Una Desmo rossa... decorata con il toro. Non si tratta né di un montaggio né di una fuga di notizie abilmente orchestrata: Red Bull Desmo 450 MX già in gara in questa stagione nel campionato americano di Supercross, sotto la bandiera Troy Lee progetta la Red Bull Ducati.
Un dettaglio di poco conto? Non proprio. Nello sport moderno, le alleanze non nascono mai al vertice. Vengono testate altrove, lontano dai riflettori... prima di avere un impatto significativo.
Durante la presentazione del team ufficiale Ducati 2026, Marc Marquez Ha pronunciato una frase rivelatrice: le sue possibilità di prolungare il contratto sono "nove su dieci". Dietro le quinte, nessuno dubita davvero di questa estensione fino al 2028. Ma rimane un punto dolente. Solo uno. Red Bull.
Marquez ha già accettato un enorme compromesso lasciando Red Bull per partecipare Ducati, nonostante Mostror era lo sponsor principale del marchio. Oggi il campione spagnolo vuole ribaltare la situazione: restare con DucatiSì, ma con Red Bull.
Il contratto tra Mostro et Ducati sta scadendo fine del 2026E a Borgo Panigale lo sanno tutti Red Bull è in allerta. L'obiettivo è chiaro: recuperare Marc Marquez definitivamente sotto bandiera Toro Rosso.

Dalla Red Bull alla Ducati per Marc Marquez a spese della KTM?
La bevanda energetica che presumibilmente ti mette le ali non vuole solo sponsorizzare una moto. Vuole plasmare il futuro della MotoGP. Anche se ciò significa rompere con KTM È qui che il caso diventa esplosivo.
Secondo diverse fonti, la Red Bull sarebbe pronta a recidere i suoi legami storici con KTM, il suo partner di lunga data in MotoGP, per riposizionare completamente la sua strategia attorno Ducati… e potenzialmente Honda Alla fine.
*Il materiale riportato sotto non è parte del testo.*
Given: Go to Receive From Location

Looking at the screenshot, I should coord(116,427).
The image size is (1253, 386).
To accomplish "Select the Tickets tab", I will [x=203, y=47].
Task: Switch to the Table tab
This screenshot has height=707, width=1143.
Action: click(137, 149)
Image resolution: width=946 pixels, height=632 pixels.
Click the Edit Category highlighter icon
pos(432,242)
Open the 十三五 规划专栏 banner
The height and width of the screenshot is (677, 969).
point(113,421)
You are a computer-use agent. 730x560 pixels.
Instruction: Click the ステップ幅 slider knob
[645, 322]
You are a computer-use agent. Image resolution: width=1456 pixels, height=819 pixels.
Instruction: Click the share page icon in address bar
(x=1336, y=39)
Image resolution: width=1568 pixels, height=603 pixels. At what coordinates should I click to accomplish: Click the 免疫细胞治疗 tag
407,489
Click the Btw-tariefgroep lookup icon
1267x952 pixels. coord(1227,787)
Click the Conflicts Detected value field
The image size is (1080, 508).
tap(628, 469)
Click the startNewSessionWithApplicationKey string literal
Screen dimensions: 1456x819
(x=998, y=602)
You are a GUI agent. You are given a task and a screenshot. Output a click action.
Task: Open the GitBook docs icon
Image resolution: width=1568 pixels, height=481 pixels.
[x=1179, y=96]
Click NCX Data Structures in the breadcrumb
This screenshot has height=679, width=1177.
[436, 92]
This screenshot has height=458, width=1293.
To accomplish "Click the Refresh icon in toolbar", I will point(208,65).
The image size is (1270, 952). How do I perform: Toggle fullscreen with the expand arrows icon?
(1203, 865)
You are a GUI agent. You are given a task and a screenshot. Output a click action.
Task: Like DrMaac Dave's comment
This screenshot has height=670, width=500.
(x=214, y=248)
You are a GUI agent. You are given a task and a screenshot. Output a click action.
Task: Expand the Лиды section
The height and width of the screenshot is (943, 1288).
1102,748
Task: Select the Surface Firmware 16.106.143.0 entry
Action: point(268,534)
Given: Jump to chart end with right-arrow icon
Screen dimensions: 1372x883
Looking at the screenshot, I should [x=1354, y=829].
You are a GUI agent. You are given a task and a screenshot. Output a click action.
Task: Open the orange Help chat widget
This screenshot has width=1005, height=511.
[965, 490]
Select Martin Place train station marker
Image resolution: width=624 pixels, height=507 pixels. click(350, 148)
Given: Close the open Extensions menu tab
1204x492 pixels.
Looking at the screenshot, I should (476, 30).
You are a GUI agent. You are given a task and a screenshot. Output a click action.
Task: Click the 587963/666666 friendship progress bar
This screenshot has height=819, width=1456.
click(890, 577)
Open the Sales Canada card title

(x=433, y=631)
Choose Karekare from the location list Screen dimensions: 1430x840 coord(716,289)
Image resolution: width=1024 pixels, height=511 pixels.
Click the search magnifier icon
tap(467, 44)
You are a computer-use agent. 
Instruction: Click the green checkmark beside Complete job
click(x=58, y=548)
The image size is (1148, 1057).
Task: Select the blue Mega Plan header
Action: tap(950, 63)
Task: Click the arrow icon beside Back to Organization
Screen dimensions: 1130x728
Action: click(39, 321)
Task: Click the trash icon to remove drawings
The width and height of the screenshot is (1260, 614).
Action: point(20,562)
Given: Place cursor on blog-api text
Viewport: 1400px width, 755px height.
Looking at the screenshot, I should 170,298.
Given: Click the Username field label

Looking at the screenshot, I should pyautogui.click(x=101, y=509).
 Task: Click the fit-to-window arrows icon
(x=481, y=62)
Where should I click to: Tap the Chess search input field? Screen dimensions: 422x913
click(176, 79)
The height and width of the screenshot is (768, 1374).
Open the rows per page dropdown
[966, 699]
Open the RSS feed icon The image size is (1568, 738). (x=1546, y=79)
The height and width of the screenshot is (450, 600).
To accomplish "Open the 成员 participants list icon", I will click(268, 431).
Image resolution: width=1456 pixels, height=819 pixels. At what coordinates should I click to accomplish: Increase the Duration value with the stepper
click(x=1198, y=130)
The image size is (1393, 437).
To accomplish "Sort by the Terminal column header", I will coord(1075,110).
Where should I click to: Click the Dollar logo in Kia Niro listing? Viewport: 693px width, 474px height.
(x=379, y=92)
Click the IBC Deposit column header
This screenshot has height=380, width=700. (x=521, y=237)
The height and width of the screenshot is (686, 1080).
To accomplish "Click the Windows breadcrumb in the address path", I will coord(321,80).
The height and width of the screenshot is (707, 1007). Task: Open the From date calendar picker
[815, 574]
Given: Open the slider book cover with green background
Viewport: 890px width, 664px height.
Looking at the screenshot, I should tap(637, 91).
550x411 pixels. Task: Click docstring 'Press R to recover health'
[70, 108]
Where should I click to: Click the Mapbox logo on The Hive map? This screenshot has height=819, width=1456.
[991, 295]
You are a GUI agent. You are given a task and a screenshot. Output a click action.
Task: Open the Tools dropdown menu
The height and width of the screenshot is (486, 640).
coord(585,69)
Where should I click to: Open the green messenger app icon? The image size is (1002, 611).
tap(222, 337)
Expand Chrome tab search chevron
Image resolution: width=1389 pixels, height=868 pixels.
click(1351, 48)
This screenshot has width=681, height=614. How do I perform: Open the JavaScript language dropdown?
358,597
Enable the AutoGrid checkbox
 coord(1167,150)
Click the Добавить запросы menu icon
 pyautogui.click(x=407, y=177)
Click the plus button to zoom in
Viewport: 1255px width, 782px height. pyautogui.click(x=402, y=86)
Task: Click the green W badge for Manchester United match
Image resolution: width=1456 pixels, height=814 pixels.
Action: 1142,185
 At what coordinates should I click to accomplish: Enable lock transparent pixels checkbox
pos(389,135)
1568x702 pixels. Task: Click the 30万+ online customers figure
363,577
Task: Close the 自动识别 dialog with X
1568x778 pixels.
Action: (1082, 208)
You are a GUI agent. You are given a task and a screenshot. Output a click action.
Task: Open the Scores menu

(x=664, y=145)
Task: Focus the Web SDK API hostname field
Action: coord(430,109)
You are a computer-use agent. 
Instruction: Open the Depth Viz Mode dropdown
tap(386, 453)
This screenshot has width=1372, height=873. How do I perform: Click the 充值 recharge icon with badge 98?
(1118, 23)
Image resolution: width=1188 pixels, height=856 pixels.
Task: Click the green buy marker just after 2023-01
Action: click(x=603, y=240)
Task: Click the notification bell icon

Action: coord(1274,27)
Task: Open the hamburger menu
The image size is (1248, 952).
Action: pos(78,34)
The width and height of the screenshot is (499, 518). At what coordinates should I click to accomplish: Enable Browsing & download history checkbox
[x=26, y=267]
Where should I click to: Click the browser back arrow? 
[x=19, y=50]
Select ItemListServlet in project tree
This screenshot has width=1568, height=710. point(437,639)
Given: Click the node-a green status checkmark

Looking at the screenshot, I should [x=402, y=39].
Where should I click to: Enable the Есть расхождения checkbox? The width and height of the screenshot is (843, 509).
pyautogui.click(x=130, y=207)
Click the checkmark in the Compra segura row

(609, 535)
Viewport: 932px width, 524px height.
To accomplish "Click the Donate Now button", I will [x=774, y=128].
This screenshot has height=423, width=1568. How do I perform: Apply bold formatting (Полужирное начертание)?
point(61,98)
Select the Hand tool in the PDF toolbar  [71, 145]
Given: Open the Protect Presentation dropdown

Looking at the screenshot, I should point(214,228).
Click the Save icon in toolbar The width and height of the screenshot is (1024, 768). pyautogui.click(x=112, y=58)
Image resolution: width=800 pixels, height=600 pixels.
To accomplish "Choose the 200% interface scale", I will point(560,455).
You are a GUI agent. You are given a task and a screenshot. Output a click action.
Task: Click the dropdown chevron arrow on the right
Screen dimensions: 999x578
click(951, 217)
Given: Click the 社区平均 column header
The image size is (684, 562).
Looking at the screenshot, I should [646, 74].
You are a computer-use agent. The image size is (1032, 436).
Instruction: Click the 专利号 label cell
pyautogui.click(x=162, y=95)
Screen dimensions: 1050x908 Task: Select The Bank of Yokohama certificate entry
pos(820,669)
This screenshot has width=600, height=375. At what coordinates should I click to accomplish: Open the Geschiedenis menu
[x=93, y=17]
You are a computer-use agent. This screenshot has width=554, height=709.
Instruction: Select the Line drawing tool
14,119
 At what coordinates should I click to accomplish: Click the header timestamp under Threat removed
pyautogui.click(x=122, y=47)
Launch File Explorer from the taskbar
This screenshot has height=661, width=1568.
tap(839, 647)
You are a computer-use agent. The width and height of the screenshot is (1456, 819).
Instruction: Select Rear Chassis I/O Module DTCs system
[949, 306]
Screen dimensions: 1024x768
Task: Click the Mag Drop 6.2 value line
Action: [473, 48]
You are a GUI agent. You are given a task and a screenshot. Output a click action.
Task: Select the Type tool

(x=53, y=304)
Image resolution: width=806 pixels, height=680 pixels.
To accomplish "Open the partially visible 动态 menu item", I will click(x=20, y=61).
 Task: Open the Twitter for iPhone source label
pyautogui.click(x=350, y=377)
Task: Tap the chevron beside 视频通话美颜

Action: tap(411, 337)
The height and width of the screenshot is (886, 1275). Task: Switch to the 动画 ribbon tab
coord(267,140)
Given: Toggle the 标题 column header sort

Sì, anche un ritorno a Honda, con o senza MarquezQuesto sarebbe uno degli scenari esplorati.
In altre parole: Red Bull È in corso un'importante operazione di bonifica. Ducati è al centro del piano. Marquez Questa è la chiave. Un effetto domino che si estende a tutto il paddock.
Problema: il contratto Mostro Non riguarda solo la MotoGP. Abbraccia l'intero programma. Ducaticompresa la Superbike.
Una rottura costringerebbe Ducati rinegoziare l'intero ecosistema sportivo, con discussioni complesse ma non impossibili. Soprattutto perché, da parte americana, i segnali sono già positivi.
Tutto converge: Ducati et Red Bull loro lavorano già insieme Marquez è pronto ad estendersi, Mostro Il suo ciclo si avvicina alla fine e il logo austriaco vuole controllare il futuro della MotoGP. Manca solo un accordo definitivo affinché l'alleanza più potente del paddock moderno possa finalmente concretizzarsi.
Se questo si concretizzerà, non si tratterà solo di un cambio di logo. Sarà un cambiamento strategico radicale, con conseguenze per il mercato dei piloti, l'equilibrio di potere tra i costruttori e il futuro stesso dello sport. MotoGP.
La Red Bull è già in garage DucatiResta da vedere quando prenderà ufficialmente possesso della Desmosedici.